The utilization of the nutrient potential of alfalfa ( Medicago sativa L.) cannot be maximized because of its rapidly degradable protein content in the rumen, leading to waste and various digestive disorders. This might be alleviated if protein-binding proanthocyanidins are present in aerial parts of alfalfa forage in adequate amounts. The Lc (bHLH) and C1 (MYB) genes of maize are transcription factors known to be collectively involved in the regulation of anthocyanin biosynthetic pathways.
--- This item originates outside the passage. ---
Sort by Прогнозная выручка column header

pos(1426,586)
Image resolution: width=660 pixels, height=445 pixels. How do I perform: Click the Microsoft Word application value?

The objective of this study was to investigate the effect of Lc and C1 gene transformations on the proanthocyanidin content, nutrient composition, and degradation characteristics of proteins and carbohydrates by comparing the transgenic alfalfa with its parental nontransgenic (NT) alfalfa and commercial AC-Grazeland cultivar. The DNA extracted from transgenic plants was tested for the presence of respective transgenes by amplification with specific primers of respective transgenes using PCR. Both Lc-single and LcC1-double transgenic alfalfa accumulated both monomeric and polymeric proanthocyanidins with total proanthocyanidins ranging from ca. 460 to 770 μg/g of DM. The C1-transgenic alfalfa did not accumulate proanthocyanidins similar to NT alfalfa. The C1 gene increased the NPN content significantly only in C1-single and Lc1C1-double transgenic alfalfa. The LcC1 combination seemed to have a synergic effect on reducing sugar in alfalfa. In contrast, the Lc gene appears to have a negative effect on starch content. The C1 gene tended to lower the PB3 content irrespective of the presence of the Lc gene. Although the cotransformation of Lc and C1 increased the total N/CHO ratio compared to Lc single gene transformation, the total N/CHO ratio of transgenic alfalfa was not significantly different from NT. In conclusion, Lc-bHLH single and LcC1 double gene transformation resulted in the accumulation of proanthocyanidins and affected the chemical profiles in alfalfa, which altered ruminal degradation patterns and impacted the nutrient availability of alfalfa in ruminant livestock systems.